Innovative Nanodelivery Systems Transform Tuberculosis Treatment with Pyrazinamide-loaded Chitosan Nanoparticles
DOI:
https://doi.org/10.37934/armne.19.1.2237Keywords:
Chitosan nanoparticle, ethambutol, tuberculosis, nanodelivery formulationAbstract
Tuberculosis (TB) stands as an enduring and formidable global health challenge, necessitating innovative methodologies to optimize therapeutic outcomes. Within this context, nanotechnology emerges as a promising modality to augment TB therapy by enabling targeted drug delivery of anti-TB agents to infect cells, thereby maximizing therapeutic efficacy while mitigating adverse effects. This study focalizes on the synthesis of chitosan nanoparticles (CSNP) as a nanocarrier for the concurrent delivery of Pyrazinamide (PYR), a pivotal antibiotic in the first-line treatment of TB. The primary objective is to overcome challenges related to the limited solubility and bioavailability of these drugs, which hinder their effectiveness and pose toxicity risks. The encapsulation of PYR within CS proves advantageous, enhancing solubility, bioavailability, and targeted drug delivery. The resulting nanocarrier, denoted as CS-PYR, is prepared through ionic gelation, involving cross-linking chitosan-loaded anti-TB carriers with tripolyphosphate to achieve nanoscale dimensions. Various analytical techniques, including XRD, FTIR, TGA, TEM, FESEM, DLS, UV-vis spectroscopy, antibacterial assays, and cytotoxic MTT assays, are utilized for a comprehensive investigation. The spherical morphology of PYR-CSNP, with an average diameter of 60 to 100 nm, is confirmed by FESEM, TEM, and DLS analyses. FTIR and XRD analyses validate the successful fabrication and multifunctional properties of PYR incorporated into the CSNP matrix.
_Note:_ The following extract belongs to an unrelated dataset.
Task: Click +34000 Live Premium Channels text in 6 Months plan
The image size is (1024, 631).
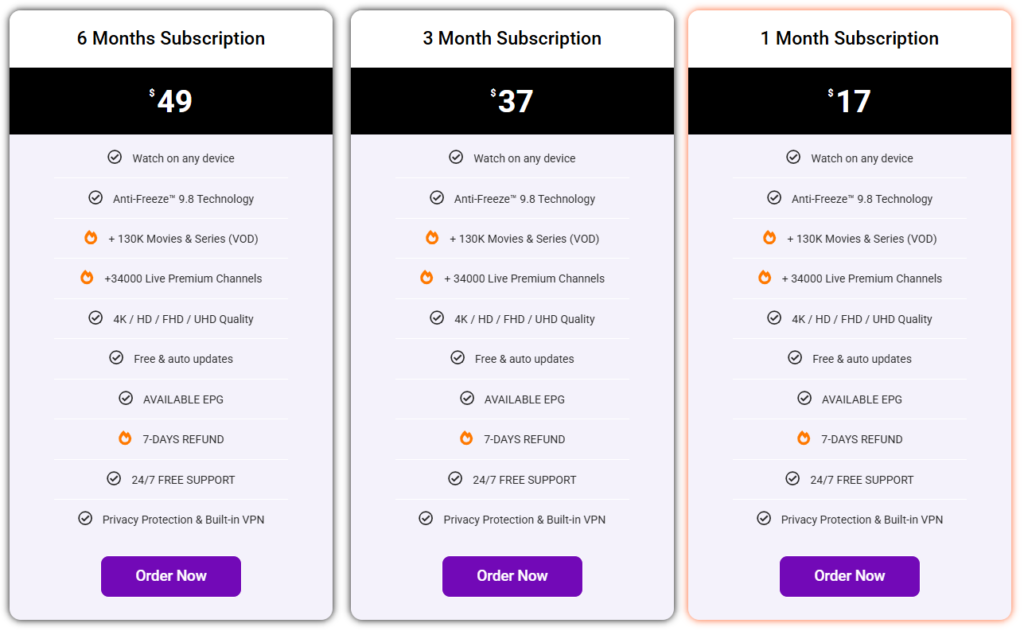Action: (183, 279)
The drug-loaded CSNP exhibits improved thermal stability, displaying decomposition between 200-400°C, indicating higher temperature resistance and greater weight loss compared to the CSNP carrier due to PYR inclusion. Drug release studies show sustained release behaviour, with 90-99% release in an acidic (pH 4.8) buffer solution over seven days, following a pseudo-second-order model. Moreover, the CS-PYR nanocarrier demonstrates superior efficacy against Gram-negative and Gram-positive bacteria, attributed to drug intercalation resulting in larger inhibition zones. Cytotoxicity assessments for CS-PYR indicate 80% cell viability in MRC5 cells, underscoring the nanocarrier's potential as a safe and effective TB treatment delivery system without adversely affecting normal cells. These findings position CS-PYR as a promising nanodelivery system for TB therapy, offering enhanced precision in drug delivery and safety.